Modeling of zeolite membranes from atomistic principles

Membranes made of zeolites offer many potential advantages for the separation of gas and liquid mixtures. Hundreds of different zeolite structures are known but despite progress in synthesizing zeolite membranes and studying their properties, reproducible membranes can be synthesized and used only for a handful of different zeolite structures. In this thesis we present a general methodology for predicting the macroscopic flux of multicomponent mixtures through zeolite membranes with information obtained from detailed atomistic simulations. The feasibility of such atomistic simulations is based on the known detailed atomic level structure of zeolites. We first apply this methodology to predict the permeances of methane and perfluoromethane as pure gases through silicalite membranes and compare quantitative with experimental measurements.

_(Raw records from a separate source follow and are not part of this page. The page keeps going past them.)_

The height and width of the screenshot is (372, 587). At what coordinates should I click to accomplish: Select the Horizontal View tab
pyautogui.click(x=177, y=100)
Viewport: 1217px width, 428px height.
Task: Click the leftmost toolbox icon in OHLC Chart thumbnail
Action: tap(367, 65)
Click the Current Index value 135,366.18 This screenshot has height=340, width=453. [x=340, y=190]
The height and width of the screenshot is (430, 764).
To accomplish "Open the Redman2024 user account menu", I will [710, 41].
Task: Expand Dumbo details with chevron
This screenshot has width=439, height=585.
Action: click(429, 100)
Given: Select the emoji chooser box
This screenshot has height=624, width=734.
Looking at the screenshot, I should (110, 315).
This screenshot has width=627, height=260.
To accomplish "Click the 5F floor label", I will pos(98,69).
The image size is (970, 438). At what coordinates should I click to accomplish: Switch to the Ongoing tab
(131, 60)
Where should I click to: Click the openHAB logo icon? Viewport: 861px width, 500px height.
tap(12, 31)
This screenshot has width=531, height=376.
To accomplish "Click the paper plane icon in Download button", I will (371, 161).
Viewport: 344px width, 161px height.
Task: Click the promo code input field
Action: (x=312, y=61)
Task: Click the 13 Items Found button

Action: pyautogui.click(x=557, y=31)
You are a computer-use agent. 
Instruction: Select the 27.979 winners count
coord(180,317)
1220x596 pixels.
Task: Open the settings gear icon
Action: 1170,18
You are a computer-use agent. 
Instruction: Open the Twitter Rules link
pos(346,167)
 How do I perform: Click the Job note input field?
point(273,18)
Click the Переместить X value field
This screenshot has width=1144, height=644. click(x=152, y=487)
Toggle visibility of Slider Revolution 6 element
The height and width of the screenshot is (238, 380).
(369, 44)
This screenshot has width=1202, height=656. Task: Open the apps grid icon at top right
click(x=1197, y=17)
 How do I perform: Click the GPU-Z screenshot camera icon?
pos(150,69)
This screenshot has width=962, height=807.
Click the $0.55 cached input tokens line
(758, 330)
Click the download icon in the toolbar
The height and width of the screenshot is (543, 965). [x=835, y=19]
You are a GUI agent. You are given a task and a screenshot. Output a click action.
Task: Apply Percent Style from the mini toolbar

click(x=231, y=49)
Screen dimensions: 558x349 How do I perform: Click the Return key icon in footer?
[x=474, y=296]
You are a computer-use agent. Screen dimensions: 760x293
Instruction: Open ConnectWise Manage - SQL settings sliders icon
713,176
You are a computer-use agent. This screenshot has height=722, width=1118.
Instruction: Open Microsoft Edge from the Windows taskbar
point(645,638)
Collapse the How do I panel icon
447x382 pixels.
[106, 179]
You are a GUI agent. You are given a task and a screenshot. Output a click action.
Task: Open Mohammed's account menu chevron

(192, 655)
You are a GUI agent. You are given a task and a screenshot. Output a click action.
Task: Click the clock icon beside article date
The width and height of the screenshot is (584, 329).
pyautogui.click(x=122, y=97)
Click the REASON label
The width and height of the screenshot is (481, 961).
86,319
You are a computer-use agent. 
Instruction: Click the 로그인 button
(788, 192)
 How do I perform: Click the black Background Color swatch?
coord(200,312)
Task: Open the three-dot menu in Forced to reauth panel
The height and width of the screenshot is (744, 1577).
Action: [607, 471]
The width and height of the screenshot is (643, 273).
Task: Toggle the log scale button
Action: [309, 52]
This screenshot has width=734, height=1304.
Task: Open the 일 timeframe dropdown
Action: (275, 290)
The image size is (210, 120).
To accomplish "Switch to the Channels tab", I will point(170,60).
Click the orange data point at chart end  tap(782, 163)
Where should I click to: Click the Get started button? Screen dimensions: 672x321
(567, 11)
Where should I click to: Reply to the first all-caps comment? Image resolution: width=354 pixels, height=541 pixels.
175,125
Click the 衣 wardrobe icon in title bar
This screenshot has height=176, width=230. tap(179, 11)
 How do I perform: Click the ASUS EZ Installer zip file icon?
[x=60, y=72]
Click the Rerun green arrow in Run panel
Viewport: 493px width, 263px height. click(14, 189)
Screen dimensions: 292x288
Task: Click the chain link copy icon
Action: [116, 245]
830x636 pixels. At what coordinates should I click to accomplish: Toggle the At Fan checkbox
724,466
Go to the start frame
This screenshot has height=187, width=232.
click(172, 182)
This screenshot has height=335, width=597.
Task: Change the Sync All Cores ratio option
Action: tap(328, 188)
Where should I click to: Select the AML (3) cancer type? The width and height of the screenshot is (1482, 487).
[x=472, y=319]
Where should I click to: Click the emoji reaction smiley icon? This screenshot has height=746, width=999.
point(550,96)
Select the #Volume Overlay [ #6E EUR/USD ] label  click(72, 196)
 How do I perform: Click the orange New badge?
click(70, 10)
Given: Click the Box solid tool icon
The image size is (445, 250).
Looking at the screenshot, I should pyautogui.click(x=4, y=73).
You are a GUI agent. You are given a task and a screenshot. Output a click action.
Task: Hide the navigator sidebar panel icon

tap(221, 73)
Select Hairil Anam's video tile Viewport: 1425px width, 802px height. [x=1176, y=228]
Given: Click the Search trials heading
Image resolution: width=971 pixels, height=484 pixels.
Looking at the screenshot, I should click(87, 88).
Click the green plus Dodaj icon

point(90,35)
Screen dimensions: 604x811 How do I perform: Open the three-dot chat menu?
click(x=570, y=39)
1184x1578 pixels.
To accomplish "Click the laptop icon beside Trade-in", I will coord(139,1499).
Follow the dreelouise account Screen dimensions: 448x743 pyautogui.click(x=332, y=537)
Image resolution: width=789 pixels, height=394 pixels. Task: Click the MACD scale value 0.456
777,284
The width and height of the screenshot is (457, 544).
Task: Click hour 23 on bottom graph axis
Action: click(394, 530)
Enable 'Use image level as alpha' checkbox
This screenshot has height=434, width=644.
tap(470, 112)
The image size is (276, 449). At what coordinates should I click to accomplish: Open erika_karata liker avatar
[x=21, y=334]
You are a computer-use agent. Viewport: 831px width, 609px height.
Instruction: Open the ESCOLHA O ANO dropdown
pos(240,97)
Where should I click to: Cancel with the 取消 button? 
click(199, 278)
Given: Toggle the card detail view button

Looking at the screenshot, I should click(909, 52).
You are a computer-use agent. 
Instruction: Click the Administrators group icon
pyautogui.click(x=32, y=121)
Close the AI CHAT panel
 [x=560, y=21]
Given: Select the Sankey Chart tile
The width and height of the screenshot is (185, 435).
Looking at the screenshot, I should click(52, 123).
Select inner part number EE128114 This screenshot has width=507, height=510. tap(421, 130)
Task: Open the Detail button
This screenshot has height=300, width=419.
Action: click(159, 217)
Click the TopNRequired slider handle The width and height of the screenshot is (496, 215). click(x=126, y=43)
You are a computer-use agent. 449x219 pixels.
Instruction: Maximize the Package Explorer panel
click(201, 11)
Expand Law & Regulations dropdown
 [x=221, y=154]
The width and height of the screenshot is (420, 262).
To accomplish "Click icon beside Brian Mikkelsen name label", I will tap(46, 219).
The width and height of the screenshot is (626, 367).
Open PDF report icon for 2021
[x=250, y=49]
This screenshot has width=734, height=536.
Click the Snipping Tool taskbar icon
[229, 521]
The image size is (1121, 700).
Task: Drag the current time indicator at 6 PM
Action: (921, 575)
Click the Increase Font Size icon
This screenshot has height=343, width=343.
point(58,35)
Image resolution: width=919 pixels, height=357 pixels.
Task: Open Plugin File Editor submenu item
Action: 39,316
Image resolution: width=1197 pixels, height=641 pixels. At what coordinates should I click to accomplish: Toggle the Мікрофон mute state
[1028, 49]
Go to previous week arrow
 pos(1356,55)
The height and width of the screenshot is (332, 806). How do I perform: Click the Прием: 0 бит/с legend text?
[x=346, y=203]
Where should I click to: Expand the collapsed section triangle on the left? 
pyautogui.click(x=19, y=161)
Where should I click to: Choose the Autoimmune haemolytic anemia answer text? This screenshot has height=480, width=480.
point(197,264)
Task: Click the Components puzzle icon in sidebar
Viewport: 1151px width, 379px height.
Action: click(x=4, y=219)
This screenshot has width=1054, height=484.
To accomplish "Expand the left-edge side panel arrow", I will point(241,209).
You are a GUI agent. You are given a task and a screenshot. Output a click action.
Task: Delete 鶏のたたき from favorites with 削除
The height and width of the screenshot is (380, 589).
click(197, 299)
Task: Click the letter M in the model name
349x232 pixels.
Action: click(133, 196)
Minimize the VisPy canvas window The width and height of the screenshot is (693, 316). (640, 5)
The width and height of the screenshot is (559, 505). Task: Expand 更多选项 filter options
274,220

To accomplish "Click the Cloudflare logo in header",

Having established a quantitative agreement between the experiments and the calculations we proceed by applying our methodology to predict the transport properties of a methane-perfluoromethane mixture through a silicalite membrane. A comparison between the calculated and the experimentally measured selectivity of the silicalite membrane for the separation of this mixture is presented and discussed. The transport properties of various light gas species through silicalite and other silica zeolites are calculated from atomistic simulations. It is shown that the transport properties of light gas species vary dramatically from system to system. A brief discussion for the differences observed between the gas species for transport in silicalite is given. We then extend our atomistic simulations to study the transport properties of methane and hydrogen in carbon nanotubes. The diffusion rates observed in nanotubes are found to be be 3–5 orders of magnitude higher than zeolites. Finally a comparison between the fluxes of methane observed in a model nanotube membrane and silica zeolites is presented.